What you are asked to do =>
Stopping right after the line with "Principles of Community (744, 2383)", please reproduce the material below exactly from its first line.

◇ ◇ ◇

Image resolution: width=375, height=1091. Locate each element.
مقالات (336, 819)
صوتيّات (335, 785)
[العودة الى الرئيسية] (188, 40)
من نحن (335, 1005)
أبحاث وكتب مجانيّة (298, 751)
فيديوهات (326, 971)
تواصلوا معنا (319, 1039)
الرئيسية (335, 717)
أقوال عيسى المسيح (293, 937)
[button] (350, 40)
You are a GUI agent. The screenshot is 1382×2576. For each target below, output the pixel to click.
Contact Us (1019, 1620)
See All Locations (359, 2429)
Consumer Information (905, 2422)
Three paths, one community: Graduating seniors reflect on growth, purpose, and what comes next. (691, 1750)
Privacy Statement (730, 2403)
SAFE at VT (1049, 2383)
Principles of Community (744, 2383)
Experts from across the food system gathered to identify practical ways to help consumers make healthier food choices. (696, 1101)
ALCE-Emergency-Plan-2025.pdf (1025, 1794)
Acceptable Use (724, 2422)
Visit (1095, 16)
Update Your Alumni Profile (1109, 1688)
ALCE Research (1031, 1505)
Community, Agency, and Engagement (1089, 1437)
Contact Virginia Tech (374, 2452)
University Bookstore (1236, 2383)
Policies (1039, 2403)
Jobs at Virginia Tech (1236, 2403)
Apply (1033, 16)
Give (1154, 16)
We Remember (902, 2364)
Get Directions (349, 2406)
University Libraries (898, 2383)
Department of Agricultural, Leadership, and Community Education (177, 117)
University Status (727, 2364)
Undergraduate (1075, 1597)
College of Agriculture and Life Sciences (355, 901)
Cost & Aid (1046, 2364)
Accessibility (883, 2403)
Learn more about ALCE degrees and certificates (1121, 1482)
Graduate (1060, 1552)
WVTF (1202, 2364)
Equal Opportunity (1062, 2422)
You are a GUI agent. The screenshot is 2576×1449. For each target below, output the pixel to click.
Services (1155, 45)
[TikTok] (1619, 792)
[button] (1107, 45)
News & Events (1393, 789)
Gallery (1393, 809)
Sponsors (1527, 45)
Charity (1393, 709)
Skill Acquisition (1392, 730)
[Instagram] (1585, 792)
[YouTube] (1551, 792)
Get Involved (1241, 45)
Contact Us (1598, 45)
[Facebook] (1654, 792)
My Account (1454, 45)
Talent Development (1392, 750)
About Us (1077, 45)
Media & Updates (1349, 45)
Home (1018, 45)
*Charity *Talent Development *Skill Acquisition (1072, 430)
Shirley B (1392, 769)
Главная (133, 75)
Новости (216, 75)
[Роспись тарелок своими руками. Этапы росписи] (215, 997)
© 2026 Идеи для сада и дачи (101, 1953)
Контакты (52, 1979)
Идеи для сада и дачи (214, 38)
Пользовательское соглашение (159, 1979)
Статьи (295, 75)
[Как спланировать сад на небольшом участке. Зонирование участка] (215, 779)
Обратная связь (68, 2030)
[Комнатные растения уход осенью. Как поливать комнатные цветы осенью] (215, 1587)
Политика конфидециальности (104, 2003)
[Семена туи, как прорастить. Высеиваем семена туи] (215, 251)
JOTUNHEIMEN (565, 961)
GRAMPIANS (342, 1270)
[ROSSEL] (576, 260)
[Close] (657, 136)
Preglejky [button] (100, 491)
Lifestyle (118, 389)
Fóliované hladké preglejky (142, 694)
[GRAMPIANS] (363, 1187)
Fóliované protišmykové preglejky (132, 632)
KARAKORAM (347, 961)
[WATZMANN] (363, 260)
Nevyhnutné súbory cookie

◇ ◇ ◇

Response area =>
Image resolution: width=375, height=1091. Locate each element.
مقالات (336, 819)
صوتيّات (335, 785)
[العودة الى الرئيسية] (188, 40)
من نحن (335, 1005)
أبحاث وكتب مجانيّة (298, 751)
فيديوهات (326, 971)
تواصلوا معنا (319, 1039)
الرئيسية (335, 717)
أقوال عيسى المسيح (293, 937)
[button] (350, 40)
You are a GUI agent. The screenshot is 1382×2576. For each target below, output the pixel to click.
Contact Us (1019, 1620)
See All Locations (359, 2429)
Consumer Information (905, 2422)
Three paths, one community: Graduating seniors reflect on growth, purpose, and what comes next. (691, 1750)
Privacy Statement (730, 2403)
SAFE at VT (1049, 2383)
Principles of Community (744, 2383)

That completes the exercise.